Only an hour or so after watching the second of the new series on Sunday, I struggled to remember anything of what had passed. There was something about a car being called a "Growler" that led to a series of jokes that would doubtless make a ten year boy in 1980 guffaw like Finbarr Saunders but left me sighing at the predictability of it all and how Clarkson was getting paid a huge wedge for this.
Then there was something about hot hatches, the only part of which I recall was them driving them round the Monaco GP with F1's answer to Andy Warhol dishing out advice. It paled badly compared to their brilliant "Buy a Porsche for £1500" challenge or the one where they bought a trio of British-made cars from the 70s. Familiarity breeds contempt, though, and Top Gear has long since passed that point so that to parody it would be pointless.
But really, BBC, the cow has long been milked to the point where she's a mangled out thing, riddled with BSE and struggling to stay on its feet in a field covered with its own shit. Not even the cast look that interested anymore - James May for one seems like he'd much rather be doing his own thing rather than playing perpetual straightman.

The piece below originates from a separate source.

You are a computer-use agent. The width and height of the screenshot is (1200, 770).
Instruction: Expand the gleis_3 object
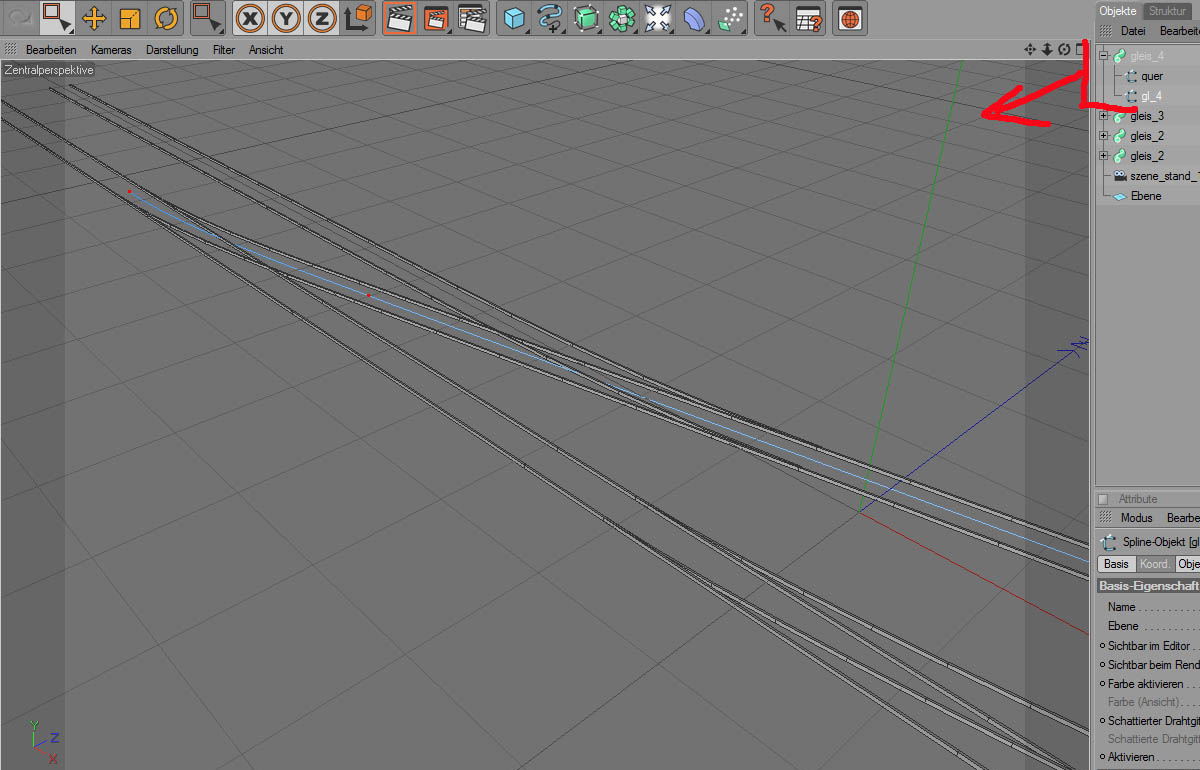point(1104,116)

Can't say I blame him, either, even if James May's Man Lab was one of the most wretched things I'd seen on my television since Bernard Manning threw a seven.
I'd imagine, however, that most the people involved with making the show are getting a fair old slice of Licence Fee, and to be fair, I'm led to believe that it's sold out to most of the world, making the Beeb a decent return. Yet, as with Have I Got News For You (an edition of which I watched the other night for ten minutes before I realised it was a repeat from about six months ago) it needs sent to Broadcasting Retirement Home. Clarkson can focus on writing tiresome right-wing tabloid articles, May can make a working Nuclear Sub from playdoh and Hammond can go back to laughing at people getting muddy on Total Wipeout.